=== Section Start ===

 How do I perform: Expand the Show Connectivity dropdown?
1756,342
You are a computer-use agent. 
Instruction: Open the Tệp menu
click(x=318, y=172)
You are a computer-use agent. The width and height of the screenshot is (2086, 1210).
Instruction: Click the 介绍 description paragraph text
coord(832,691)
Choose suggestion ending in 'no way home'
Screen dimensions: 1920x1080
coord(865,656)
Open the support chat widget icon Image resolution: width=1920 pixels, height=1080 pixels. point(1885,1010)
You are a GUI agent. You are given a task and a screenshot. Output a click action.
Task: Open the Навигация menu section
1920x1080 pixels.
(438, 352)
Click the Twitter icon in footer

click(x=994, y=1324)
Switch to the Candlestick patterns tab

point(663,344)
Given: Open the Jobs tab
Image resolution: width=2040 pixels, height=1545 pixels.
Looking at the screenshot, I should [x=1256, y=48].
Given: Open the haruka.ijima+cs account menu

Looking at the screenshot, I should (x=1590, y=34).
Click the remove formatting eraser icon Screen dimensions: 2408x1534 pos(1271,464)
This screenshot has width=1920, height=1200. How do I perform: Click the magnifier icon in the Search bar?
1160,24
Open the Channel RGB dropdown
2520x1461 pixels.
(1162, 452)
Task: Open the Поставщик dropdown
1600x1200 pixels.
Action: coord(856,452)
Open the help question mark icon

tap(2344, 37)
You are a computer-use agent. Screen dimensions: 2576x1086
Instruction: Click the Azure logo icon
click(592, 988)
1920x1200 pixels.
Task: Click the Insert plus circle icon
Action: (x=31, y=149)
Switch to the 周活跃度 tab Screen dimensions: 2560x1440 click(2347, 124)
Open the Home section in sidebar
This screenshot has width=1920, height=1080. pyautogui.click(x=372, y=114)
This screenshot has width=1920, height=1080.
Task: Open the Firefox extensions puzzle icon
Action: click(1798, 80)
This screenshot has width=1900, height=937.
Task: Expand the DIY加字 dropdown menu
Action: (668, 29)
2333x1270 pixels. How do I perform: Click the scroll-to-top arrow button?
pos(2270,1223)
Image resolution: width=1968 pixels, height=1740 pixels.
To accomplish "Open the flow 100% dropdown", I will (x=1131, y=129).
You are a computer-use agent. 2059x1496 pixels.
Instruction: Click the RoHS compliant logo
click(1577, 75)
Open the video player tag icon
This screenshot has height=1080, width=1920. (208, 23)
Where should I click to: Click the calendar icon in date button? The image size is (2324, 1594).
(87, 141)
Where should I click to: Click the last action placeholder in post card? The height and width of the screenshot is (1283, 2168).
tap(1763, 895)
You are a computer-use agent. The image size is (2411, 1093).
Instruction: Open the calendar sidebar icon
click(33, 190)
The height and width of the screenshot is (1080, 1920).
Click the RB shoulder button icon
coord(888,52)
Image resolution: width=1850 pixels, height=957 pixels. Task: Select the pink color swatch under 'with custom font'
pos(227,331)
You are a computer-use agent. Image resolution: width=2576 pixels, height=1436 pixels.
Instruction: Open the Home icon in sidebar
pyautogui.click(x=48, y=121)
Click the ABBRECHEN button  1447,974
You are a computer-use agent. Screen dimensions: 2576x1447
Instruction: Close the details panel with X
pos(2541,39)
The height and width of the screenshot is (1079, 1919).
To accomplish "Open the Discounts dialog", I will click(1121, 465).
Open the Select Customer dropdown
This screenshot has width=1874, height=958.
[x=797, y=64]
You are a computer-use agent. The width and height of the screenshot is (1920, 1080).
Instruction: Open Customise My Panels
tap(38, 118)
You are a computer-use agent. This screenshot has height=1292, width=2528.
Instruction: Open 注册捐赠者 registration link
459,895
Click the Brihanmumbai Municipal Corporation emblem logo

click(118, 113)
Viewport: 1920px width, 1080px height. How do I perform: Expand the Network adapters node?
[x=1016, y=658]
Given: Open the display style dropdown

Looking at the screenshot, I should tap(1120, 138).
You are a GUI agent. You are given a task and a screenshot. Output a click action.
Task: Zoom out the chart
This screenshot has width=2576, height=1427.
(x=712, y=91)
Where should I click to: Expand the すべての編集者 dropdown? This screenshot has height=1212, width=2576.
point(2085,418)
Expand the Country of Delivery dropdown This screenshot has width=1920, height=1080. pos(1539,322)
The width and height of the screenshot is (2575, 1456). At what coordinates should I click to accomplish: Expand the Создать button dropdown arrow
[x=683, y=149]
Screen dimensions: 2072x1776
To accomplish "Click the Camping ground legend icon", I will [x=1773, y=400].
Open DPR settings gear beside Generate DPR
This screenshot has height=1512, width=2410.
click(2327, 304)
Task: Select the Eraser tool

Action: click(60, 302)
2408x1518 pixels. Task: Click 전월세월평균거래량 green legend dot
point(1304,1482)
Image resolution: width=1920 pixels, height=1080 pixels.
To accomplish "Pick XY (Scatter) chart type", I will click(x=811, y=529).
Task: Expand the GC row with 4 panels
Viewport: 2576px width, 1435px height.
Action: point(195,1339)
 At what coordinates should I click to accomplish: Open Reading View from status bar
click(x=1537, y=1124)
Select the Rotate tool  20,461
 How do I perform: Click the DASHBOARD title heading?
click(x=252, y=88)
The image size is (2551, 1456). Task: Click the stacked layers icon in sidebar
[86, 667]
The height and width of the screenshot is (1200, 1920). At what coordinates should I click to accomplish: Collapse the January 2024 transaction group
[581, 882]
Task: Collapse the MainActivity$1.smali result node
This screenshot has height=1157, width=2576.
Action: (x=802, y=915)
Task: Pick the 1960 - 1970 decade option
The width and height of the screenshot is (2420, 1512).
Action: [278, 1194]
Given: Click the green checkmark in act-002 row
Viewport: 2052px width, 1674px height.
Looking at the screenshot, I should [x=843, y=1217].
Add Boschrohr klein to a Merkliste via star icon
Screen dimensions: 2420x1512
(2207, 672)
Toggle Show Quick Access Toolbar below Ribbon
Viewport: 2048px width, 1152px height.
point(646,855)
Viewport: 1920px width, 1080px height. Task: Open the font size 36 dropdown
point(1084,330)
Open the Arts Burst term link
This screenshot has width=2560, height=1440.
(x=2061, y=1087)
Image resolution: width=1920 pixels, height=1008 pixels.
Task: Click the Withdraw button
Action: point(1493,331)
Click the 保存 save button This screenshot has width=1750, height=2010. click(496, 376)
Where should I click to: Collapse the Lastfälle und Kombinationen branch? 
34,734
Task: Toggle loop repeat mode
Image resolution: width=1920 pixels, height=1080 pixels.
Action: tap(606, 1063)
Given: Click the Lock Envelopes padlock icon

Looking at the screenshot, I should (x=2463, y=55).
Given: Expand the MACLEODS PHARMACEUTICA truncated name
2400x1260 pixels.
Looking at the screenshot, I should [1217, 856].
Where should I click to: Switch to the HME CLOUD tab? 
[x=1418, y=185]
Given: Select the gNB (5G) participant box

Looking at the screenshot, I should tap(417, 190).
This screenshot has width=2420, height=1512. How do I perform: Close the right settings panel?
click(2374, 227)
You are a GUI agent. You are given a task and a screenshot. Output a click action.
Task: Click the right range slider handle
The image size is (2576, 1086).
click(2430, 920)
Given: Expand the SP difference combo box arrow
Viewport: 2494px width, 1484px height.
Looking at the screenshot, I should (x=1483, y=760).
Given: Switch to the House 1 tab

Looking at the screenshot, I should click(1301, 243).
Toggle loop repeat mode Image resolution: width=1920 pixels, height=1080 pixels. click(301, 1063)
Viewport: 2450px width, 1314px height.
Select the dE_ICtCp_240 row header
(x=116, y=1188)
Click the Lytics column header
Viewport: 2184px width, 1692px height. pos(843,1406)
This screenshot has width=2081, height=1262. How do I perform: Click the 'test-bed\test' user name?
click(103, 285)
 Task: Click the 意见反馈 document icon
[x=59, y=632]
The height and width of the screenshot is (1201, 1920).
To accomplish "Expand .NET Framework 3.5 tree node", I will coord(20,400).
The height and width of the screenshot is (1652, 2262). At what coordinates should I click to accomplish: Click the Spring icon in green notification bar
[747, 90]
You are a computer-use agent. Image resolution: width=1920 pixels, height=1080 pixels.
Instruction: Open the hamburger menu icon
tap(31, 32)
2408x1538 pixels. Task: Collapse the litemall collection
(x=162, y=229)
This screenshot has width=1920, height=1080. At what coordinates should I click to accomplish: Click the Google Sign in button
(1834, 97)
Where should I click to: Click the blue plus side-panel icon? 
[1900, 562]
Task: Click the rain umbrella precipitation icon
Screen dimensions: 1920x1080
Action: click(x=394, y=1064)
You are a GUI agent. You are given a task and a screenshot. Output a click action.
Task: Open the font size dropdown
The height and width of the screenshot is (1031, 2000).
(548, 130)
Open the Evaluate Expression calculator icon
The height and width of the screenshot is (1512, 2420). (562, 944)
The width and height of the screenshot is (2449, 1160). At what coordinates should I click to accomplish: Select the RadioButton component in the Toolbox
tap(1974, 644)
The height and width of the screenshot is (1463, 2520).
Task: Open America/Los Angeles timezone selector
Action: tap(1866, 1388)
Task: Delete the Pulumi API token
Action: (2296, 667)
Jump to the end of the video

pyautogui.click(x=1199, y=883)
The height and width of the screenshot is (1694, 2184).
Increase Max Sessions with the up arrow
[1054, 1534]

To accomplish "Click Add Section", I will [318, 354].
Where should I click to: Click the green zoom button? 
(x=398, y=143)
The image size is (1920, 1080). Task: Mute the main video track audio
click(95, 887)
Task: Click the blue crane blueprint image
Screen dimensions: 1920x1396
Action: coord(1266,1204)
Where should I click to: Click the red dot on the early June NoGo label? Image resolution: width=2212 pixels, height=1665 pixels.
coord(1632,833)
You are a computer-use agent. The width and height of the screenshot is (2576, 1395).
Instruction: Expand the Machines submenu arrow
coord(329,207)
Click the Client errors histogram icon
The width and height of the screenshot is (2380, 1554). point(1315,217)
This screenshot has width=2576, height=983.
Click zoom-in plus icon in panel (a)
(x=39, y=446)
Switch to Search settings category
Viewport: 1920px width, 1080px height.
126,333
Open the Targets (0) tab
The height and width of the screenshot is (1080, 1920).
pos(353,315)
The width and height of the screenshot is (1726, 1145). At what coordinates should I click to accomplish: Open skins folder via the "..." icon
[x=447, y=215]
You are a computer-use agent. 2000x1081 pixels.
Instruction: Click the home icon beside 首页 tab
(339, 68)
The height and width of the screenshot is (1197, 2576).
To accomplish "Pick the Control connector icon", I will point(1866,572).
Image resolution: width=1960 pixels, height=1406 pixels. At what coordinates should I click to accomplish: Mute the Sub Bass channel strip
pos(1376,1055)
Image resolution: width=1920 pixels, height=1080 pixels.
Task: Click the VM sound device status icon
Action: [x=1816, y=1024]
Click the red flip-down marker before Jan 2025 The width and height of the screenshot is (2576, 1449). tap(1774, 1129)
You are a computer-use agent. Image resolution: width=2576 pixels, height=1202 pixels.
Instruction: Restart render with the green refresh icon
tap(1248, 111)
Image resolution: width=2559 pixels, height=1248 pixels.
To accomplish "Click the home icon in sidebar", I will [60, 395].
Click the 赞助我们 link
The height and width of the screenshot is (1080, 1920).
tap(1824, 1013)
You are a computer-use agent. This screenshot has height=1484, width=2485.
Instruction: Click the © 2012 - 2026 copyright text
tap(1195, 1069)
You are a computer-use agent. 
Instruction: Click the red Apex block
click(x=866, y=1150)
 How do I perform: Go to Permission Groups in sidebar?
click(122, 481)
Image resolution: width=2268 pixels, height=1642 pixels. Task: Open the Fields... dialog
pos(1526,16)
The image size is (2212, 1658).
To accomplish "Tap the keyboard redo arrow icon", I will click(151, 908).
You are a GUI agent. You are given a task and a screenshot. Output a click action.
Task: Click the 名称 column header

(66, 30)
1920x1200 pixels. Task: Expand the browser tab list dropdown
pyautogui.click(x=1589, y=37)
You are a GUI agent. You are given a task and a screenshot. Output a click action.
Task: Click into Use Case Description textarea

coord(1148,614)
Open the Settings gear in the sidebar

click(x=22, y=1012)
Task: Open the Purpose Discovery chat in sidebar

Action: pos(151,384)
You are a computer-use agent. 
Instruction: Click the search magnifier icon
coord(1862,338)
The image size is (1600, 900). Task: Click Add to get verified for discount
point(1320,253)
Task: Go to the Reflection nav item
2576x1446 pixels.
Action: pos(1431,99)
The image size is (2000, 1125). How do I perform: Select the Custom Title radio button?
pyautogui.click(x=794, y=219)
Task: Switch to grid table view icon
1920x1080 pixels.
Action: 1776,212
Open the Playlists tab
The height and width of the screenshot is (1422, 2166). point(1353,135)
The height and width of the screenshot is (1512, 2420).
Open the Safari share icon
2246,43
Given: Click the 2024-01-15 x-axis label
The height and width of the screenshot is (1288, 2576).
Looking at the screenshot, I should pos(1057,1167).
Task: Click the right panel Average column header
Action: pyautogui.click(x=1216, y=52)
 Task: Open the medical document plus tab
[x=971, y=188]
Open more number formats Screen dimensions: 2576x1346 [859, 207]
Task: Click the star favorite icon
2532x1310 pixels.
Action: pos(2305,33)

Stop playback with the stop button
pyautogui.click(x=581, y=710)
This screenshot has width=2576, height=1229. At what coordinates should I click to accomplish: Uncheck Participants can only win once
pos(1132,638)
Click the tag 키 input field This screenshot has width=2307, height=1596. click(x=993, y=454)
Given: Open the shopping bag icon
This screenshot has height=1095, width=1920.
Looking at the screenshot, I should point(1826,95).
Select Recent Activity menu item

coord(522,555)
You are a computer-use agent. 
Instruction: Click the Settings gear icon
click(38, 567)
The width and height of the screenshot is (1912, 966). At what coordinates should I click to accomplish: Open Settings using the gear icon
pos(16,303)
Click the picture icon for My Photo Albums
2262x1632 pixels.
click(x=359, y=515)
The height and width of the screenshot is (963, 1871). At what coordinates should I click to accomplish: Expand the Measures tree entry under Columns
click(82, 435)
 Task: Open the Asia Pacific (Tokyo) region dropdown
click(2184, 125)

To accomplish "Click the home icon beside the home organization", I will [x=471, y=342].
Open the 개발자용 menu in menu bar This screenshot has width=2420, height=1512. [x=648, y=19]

=== Section End ===

» **YOUR INSTRUCTIONS**
Give again the lines from the line holding "2262x1632 pixels." through the close of the listing, both included, exactly as written and with nothing else.

» **TASK RESULT**
2262x1632 pixels.
click(x=359, y=515)
The height and width of the screenshot is (963, 1871). At what coordinates should I click to accomplish: Expand the Measures tree entry under Columns
click(82, 435)
 Task: Open the Asia Pacific (Tokyo) region dropdown
click(2184, 125)

To accomplish "Click the home icon beside the home organization", I will [x=471, y=342].
Open the 개발자용 menu in menu bar This screenshot has width=2420, height=1512. [x=648, y=19]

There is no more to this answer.